You still need consent to collect it - well or some other kind of legal shenanigans. The intent is to track a person, it is not technically necessary. You might have a legitimate interest - but in the end you still have to consider the GDPR to use this tool.
https://europa.eu/youreurope/business/dealing-with-customers...
IP adress is required for site to function - your server cant not collect it. Plausible also only processes it for uniqueness and doesnt save it as is. Interestingly most webservers/firewalls will have to keep track of ip adresses so they will be saved in acess logs and caches. Making them more problematic than Plausible. Yet its most likely fine because the intent is not to track individual users but to improve service/keep it runing. Plausible intent is also not track individual users but collect visitor counts which is something used for improving service too.
I think you might be prematurely spreading fear.
Who has gone on record with this, and in which jurisdictions?

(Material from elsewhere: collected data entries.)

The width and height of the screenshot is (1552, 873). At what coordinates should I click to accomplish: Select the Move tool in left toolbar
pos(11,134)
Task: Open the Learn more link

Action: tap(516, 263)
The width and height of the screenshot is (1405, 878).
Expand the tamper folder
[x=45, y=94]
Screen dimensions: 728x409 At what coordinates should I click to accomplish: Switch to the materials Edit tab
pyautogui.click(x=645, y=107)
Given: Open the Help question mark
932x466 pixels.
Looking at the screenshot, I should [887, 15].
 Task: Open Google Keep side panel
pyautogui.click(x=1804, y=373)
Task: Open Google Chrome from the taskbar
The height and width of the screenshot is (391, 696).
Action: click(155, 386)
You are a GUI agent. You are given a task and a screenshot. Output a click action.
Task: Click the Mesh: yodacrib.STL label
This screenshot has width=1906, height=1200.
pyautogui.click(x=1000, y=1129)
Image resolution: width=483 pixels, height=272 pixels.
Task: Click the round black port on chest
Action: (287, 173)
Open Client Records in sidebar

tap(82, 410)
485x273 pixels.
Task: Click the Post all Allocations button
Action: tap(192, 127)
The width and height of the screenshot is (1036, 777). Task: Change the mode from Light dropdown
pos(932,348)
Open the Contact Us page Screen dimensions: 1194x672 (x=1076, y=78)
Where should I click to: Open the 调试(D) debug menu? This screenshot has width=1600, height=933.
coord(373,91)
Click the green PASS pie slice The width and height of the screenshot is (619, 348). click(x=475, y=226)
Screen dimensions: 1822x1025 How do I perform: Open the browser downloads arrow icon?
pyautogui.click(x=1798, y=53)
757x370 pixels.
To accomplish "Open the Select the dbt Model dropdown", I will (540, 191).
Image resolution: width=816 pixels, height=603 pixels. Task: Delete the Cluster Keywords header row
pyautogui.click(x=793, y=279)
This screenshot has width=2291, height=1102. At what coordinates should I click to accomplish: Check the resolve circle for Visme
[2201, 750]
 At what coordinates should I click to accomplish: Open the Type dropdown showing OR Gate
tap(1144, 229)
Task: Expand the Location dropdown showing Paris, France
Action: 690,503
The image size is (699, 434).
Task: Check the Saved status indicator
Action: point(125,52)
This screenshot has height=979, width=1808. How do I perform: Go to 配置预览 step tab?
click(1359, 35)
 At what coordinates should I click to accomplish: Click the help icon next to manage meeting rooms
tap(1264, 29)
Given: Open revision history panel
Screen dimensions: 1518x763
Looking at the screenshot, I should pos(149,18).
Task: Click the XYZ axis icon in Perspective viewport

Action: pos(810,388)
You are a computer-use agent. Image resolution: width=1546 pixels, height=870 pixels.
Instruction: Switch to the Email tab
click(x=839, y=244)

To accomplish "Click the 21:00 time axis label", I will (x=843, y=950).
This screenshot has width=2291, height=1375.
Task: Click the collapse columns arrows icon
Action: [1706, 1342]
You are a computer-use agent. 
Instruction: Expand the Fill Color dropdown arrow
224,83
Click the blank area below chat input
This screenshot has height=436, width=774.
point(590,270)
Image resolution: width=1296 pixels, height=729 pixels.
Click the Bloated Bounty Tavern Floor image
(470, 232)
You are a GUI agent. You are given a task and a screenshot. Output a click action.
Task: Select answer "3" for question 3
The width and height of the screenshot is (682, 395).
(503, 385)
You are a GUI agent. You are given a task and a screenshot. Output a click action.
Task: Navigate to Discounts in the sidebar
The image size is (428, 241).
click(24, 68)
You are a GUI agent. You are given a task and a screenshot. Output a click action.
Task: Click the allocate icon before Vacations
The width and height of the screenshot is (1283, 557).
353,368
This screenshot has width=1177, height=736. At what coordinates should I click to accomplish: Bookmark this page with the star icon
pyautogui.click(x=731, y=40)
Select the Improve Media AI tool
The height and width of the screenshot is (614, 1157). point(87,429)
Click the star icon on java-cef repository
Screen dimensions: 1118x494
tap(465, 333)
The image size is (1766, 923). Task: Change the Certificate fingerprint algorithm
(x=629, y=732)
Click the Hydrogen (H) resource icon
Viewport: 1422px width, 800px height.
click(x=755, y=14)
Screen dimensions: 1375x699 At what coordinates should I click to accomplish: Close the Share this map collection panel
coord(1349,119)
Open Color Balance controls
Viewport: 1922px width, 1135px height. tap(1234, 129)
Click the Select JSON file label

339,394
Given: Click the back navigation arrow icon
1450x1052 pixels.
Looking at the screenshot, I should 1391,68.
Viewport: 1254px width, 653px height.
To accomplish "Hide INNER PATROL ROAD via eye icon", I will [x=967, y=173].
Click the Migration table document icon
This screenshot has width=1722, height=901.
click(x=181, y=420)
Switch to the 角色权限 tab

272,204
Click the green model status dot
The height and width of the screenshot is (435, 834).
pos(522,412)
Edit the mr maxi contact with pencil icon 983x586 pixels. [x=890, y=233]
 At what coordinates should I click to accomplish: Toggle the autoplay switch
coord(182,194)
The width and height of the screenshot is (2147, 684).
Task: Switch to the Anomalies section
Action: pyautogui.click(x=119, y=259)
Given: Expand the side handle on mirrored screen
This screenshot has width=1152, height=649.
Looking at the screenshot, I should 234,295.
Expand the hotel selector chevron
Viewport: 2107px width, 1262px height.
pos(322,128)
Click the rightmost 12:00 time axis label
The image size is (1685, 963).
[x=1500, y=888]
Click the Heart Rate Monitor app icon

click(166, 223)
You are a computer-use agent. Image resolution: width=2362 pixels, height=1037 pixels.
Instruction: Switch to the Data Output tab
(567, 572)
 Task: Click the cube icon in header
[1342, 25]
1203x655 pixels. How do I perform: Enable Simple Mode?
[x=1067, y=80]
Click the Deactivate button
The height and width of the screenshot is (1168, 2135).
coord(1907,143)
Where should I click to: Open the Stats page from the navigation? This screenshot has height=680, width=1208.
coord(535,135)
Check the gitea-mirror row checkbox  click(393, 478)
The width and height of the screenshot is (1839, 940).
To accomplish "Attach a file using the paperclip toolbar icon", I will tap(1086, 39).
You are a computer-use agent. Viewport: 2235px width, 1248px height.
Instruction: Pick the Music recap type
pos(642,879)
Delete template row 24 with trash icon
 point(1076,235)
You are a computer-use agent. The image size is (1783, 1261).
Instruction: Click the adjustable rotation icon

I think there is marketing tactic ad/analytics companies and marketers use against services like Plausible. They say these services also require cookie popup and wont give you as much detailed info so why would you use them. Most websites would be fine with limited data Plausible provides but it breaks ad/analytics industry business plan.
That's exactly the point. Processing of personal data to identify a unique person.
Regarding firewalls and logs: It's argued that this is legitimate interest as it is stated in Recital 49 of the GDPR. So they got a free pass, for the better or worth.
> I think you might be permanently spreading fear
Don't get me wrong, I like the approach. But it's not a get out of GDPR free card.
Not sure thats what i said. They cannot identify unique person. They identify unique legitimate visits per one day.
If logs and firewalls mean legitimate interest because you have to give server your ip address for everything to work then using same thing can be said about plausible especially since the ip address is immediately thrown away unlike with firewalls where the main point is to keep record of bad actors.
It is very different to google analytics where whole point is to pinpoint repeating visitors, their behaviour etc. You simply can't do that with service like plausible. What you can do is know how many legitimate visits you had and what was visited. For most websites that is enough at same time i would be surprised if not knowing how many people visited your site would not be legitimate requirement for service to function.
> ‘personal data’ means any information relating to an identified or identifiable natural person (‘data subject’); an identifiable natural person is one who can be identified, directly or indirectly, in particular by reference to an identifier such as a name, an identification number, location data, an online identifier or to one or more factors specific to the physical, physiological, genetic, mental, economic, cultural or social identity of that natural person;
IP addresses only allow to identify a natural person when combined with other data, such as ISP data or a profile built over dozens of websites. This is not the same kind of personal data as a name + address, Breyer notwithstanding (note the bit about the ISP in the judgment).
GDPR is not about identifying an abstract entity, it's about identifying a natural person. Doing the former for long enough/with enough data allows the latter, but especially with time-limited in-memory hashes that's a non-existent window of opportunity.
In practice this'd probably need to be resolved in court, and I'm sure not a single SME using Plausible or similar will even get a stern letter, much less fined.
Agreed.
Plausible just makes false claims like:
> All the site measurement is carried out absolutely anonymously. Cookies are not used and no personal data is collected. There are no persistent identifiers.
That's a heavy statement and it is simply not true, as you quoted:
> an identifiable natural person is one who can be identified, directly or indirectly, in particular by reference to an identifier such as a name, an identification number, location data, an online identifier or to one or more factors specific to the physical, physiological, genetic, mental, economic, cultural or social identity of that natural person
hash(daily_salt + website_domain + ip_address + user_agent) will fall under this definition.
But again, you are right, better then anything any other service does
The lack of persistence is one of the main design points.
If you're saying it's collection, that gets complicated because that data has to be there for the server to work at all.